Vers le cinquième ou sixième tour, il est conseillé de baisser temporairement le nombre de troupes mobilisées afin de laisser les territoires se repeupler. Cette alternance entre offensive ciblée et temps de recharge démographique garantit un flux constant d’unités disponibles sans affaiblir la base arrière.

La méthode fonctionne-t-elle à chaque partie ?

Même si cette tactique a permis à plusieurs joueurs de remporter de nombreuses parties, elle ne peut pas être considérée comme infaillible. Son efficacité dépend de plusieurs facteurs externes :

  • La position de départ : si le joueur se retrouve entouré d’autres participants humains dès le début, la stratégie perd en efficacité.
  • La répartition des bots : une absence d’IA proche limite les conquêtes faciles.
  • Le comportement des autres joueurs : certains peuvent détecter la tactique et s’unir contre celui qui l’applique.

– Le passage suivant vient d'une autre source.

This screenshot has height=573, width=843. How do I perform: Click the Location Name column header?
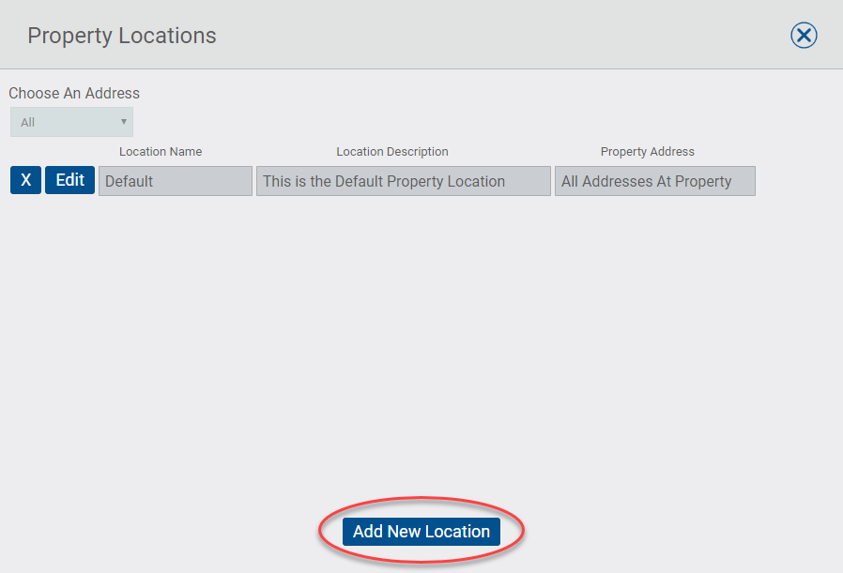[x=161, y=152]
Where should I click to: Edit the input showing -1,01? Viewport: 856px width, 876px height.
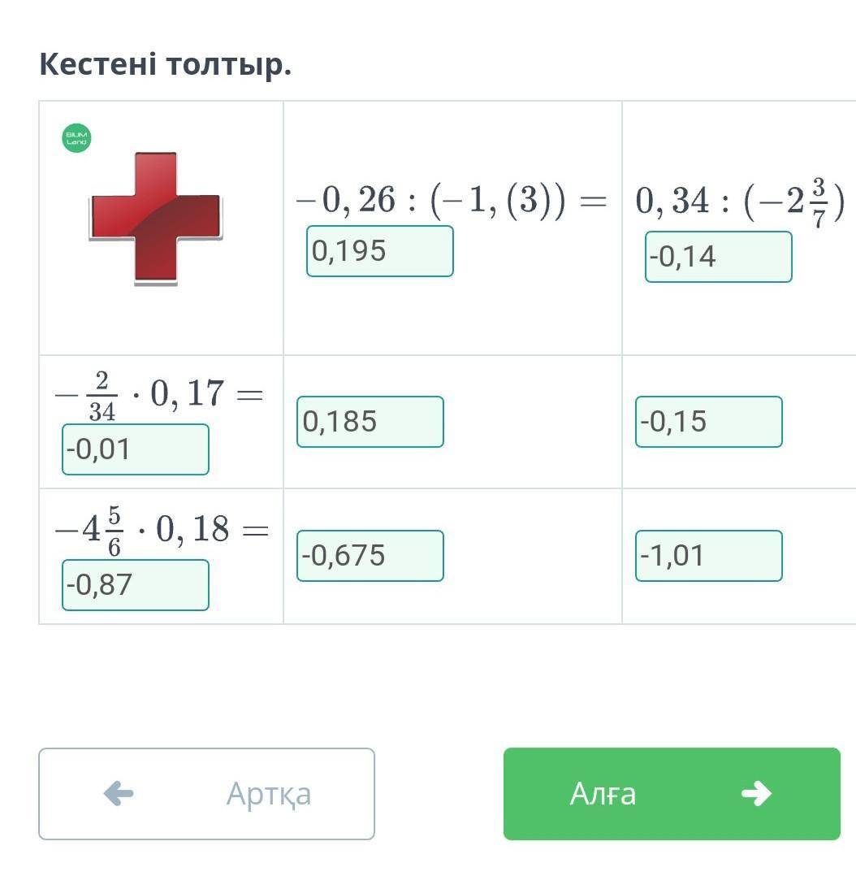pos(708,556)
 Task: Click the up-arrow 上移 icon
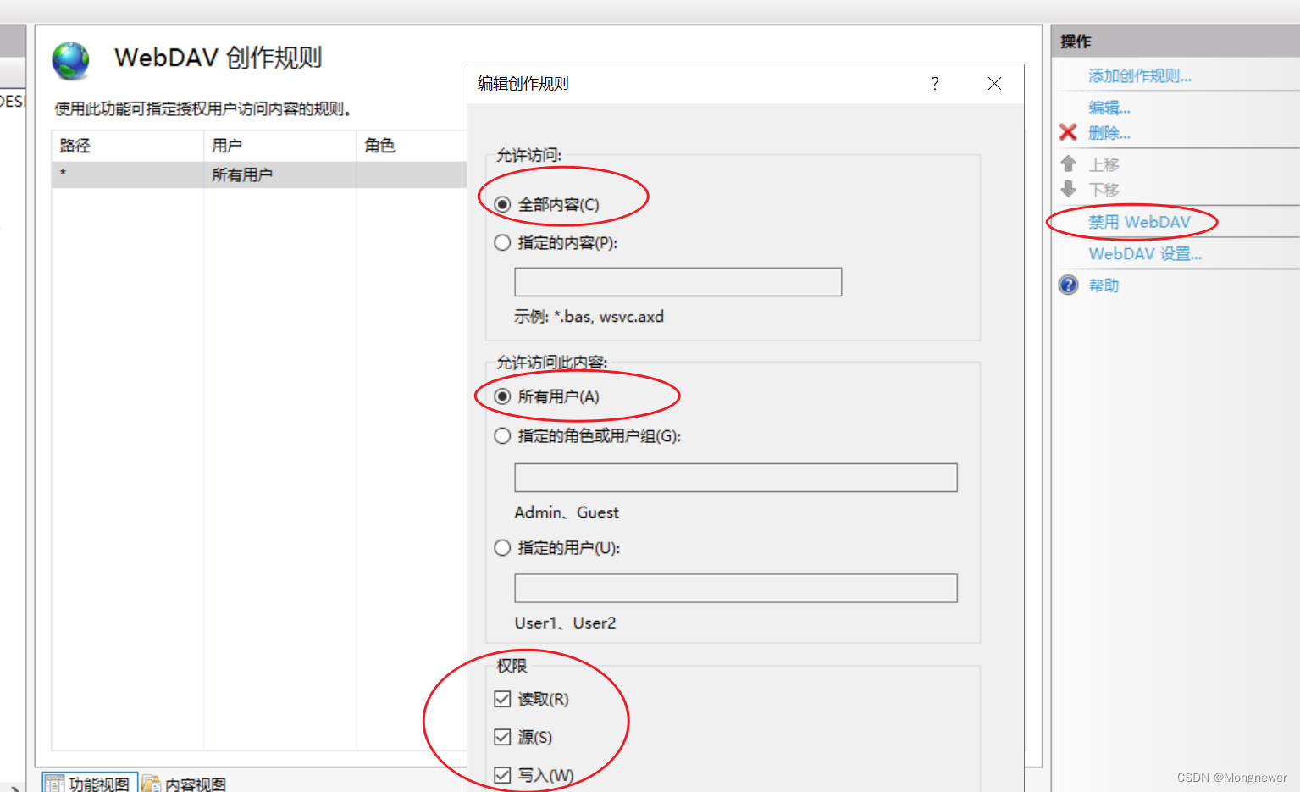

En outre, les mises à jour d’Openfront peuvent modifier subtilement les règles d’équilibrage, ce qui rend certaines techniques obsolètes. Une méthode qui fonctionne un jour peut devenir contre-productive le lendemain.

Pourquoi cette astuce est-elle devenue virale ?

Sa diffusion rapide repose sur une série de captures d’écran et de vidéos partagées sur Reddit, Discord et TikTok, montrant des joueurs ayant conquis la totalité de la carte en quelques minutes. La simplicité apparente du procédé – un clic bien placé, une attaque bien dosée – séduit de nombreux nouveaux venus qui cherchent à compenser leur manque d’expérience.

Mais dans les faits, la réussite repose sur une série de décisions précises, combinées à une observation fine de la carte. La méthode ne fait pas tout : sans capacité d’adaptation ni gestion intelligente des priorités, elle peut facilement échouer.

Une tactique risquée mais formatrice

Ceux qui cherchent à s’améliorer sur Openfront peuvent tout à fait s’inspirer de cette astuce, à condition de ne pas en faire un automatisme. L’intérêt principal de cette méthode réside dans son potentiel pédagogique : elle oblige le joueur à réfléchir à la temporalité de ses actions, à optimiser ses ressources et à anticiper les réactions adverses.

Mieux encore, elle met en évidence l’importance de la flexibilité dans un environnement compétitif : savoir quand attaquer, quand se retirer, quand négocier sans s’engager formellement, fait toute la différence entre une victoire rapide et une défaite prématurée.